The Lead Institute, Universitas Paramadina, menggelar webinar bertajuk “Pseudo-Spiritualitas, Religius Tapi Gemar Korupsi” sebagai bagian dari Program Ramadan 2025: Spiritualitas di Era Digital. Diskusi ini menghadirkan Prof. Dr. Media Zainul Bahri, Guru Besar Pemikiran Islam UIN Jakarta, dan Dida Darul Ulum, M.A, Peneliti Megawati Institute, serta dimoderatori oleh Maya Fransiska, S.Ag, Peneliti The Lead Institute. Acara ini diselenggarakan secara daring melalui Zoom pada Kamis (13/3).
Mengapa Korupsi Tetap Subur di Negara Religius?
Ketua The Lead Institute, Dr. phil. Suratno Muchoeri, mengawali diskusi dengan menyoroti hipokrisi sebagai salah satu karakter khas masyarakat Indonesia, sebagaimana dikritik Mochtar Lubis dalam bukunya Manusia Indonesia (1977).
Menurut Dr. Suratno, hipokrisi ini berakar pada dua faktor utama: feodalisme dan pemisahan agama dari etika. Feodalisme menciptakan mentalitas asal bapak senang, sementara agama lebih banyak menjadi simbol daripada pedoman moral.
“Ini tentu sangat ironis dan paradoks, mengingat mayoritas penduduk Indonesia adalah Muslim yang memahami bahwa Islam diturunkan untuk menyempurnakan akhlak,” ujar Dr. Suratno.
Ia juga mengaitkan fenomena ini dengan ciri kemunafikan dalam Islam: berbicara bohong, mengingkari janji, dan berkhianat dalam amanah. Namun, meski Islam mengajarkan nilai-nilai moral yang tinggi, mengapa korupsi masih merajalela?

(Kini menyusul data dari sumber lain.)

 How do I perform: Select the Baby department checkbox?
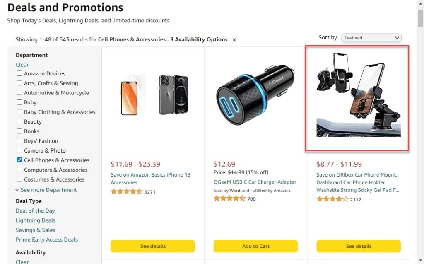(19, 102)
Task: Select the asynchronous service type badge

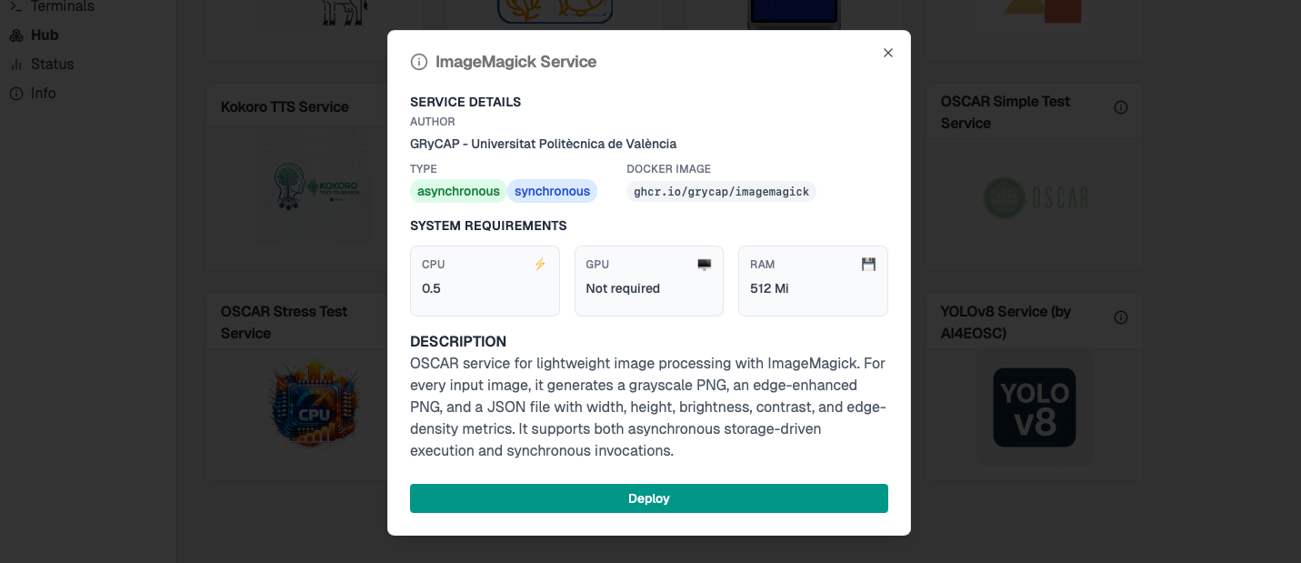Action: coord(458,191)
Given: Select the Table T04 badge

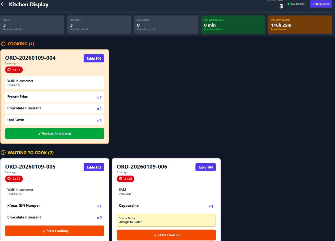Looking at the screenshot, I should tap(206, 167).
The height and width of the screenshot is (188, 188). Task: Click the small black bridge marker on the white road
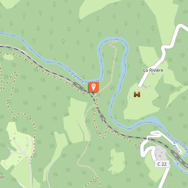175,144
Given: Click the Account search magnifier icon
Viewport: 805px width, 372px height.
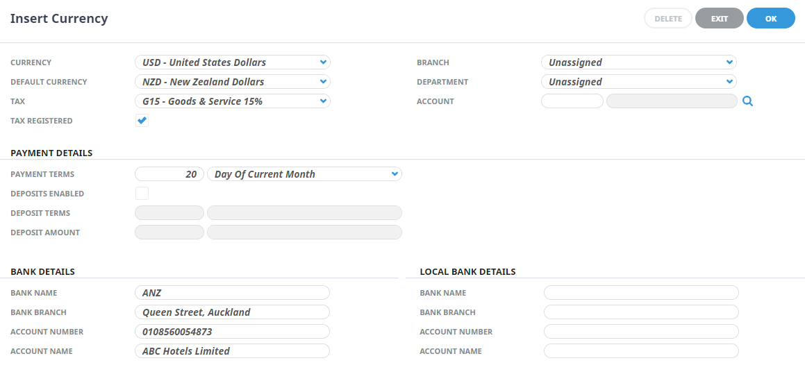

Islam Pop, Kapitalisme, dan Hedonisme
Prof. Dr. Media Zainul Bahri menyoroti bagaimana religiusitas di Indonesia seringkali tidak berbanding lurus dengan integritas moral. Ia menekankan bahwa budaya permisif dan guyub yang melekat dalam masyarakat, meskipun bernilai positif, juga turut menyuburkan praktik korupsi, kolusi, dan nepotisme.
Menurut Prof. Media, sejak kebangkitan Islam di era 70-an hingga munculnya fenomena Islam Pop, keberagamaan di Indonesia semakin dipengaruhi oleh kapitalisme dan hedonisme. Ia menyebut Islam Pop lebih menekankan simbol dan tampilan luar ketimbang substansi moral dan spiritual.
“Kita sering melihat politisi, pejabat, dan tokoh agama yang memahami Islam secara mendalam, tetapi tetap terjerat kasus korupsi. Ini menunjukkan bahwa agama lebih banyak dijadikan identitas simbolik ketimbang landasan etika,” ungkapnya.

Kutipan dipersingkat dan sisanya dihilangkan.